Records taken from a dataset:
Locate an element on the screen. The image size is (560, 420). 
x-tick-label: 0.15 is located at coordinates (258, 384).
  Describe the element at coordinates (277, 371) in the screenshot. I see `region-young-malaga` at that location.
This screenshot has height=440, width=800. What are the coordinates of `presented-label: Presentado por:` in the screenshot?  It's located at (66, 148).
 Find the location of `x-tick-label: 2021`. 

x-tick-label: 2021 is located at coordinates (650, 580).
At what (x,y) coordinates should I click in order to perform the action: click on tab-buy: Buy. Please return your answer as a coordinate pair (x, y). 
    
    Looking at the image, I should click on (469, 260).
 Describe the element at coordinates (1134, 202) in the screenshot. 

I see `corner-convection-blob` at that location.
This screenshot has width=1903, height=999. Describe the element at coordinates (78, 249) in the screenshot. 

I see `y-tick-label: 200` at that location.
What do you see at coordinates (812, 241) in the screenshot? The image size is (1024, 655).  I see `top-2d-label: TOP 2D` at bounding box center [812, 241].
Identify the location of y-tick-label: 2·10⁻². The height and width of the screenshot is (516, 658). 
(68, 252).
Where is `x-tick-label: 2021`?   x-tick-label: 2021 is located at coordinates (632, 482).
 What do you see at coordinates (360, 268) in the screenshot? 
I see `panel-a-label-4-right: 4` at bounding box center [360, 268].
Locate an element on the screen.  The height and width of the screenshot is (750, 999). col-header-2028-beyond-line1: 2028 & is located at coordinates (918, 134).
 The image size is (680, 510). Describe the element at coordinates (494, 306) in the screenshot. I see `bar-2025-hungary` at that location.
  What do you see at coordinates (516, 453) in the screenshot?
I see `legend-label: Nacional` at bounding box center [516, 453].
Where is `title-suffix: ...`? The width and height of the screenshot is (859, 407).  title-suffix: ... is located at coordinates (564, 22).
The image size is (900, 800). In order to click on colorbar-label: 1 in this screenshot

● About this task:
Format the lines above as a JSON list of strings, with one string per line and blank lines omitted.

● Solved problem:
[
  "Locate an element on the screen. The image size is (560, 420). ",
  "x-tick-label: 0.15 is located at coordinates (258, 384).",
  "  Describe the element at coordinates (277, 371) in the screenshot. I see `region-young-malaga` at that location.",
  "This screenshot has height=440, width=800. What are the coordinates of `presented-label: Presentado por:` in the screenshot?  It's located at (66, 148).",
  " Find the location of `x-tick-label: 2021`. ",
  "x-tick-label: 2021 is located at coordinates (650, 580).",
  "At what (x,y) coordinates should I click in order to perform the action: click on tab-buy: Buy. Please return your answer as a coordinate pair (x, y). ",
  "    Looking at the image, I should click on (469, 260).",
  " Describe the element at coordinates (1134, 202) in the screenshot. ",
  "I see `corner-convection-blob` at that location.",
  "This screenshot has width=1903, height=999. Describe the element at coordinates (78, 249) in the screenshot. ",
  "I see `y-tick-label: 200` at that location.",
  "What do you see at coordinates (812, 241) in the screenshot? The image size is (1024, 655).  I see `top-2d-label: TOP 2D` at bounding box center [812, 241].",
  "Identify the location of y-tick-label: 2·10⁻². The height and width of the screenshot is (516, 658). ",
  "(68, 252).",
  "Where is `x-tick-label: 2021`?   x-tick-label: 2021 is located at coordinates (632, 482).",
  " What do you see at coordinates (360, 268) in the screenshot? ",
  "I see `panel-a-label-4-right: 4` at bounding box center [360, 268].",
  "Locate an element on the screen.  The height and width of the screenshot is (750, 999). col-header-2028-beyond-line1: 2028 & is located at coordinates (918, 134).",
  " The image size is (680, 510). Describe the element at coordinates (494, 306) in the screenshot. I see `bar-2025-hungary` at that location.",
  "  What do you see at coordinates (516, 453) in the screenshot?",
  "I see `legend-label: Nacional` at bounding box center [516, 453].",
  "Where is `title-suffix: ...`? The width and height of the screenshot is (859, 407).  title-suffix: ... is located at coordinates (564, 22).",
  "The image size is (900, 800). In order to click on colorbar-label: 1 in this screenshot"
]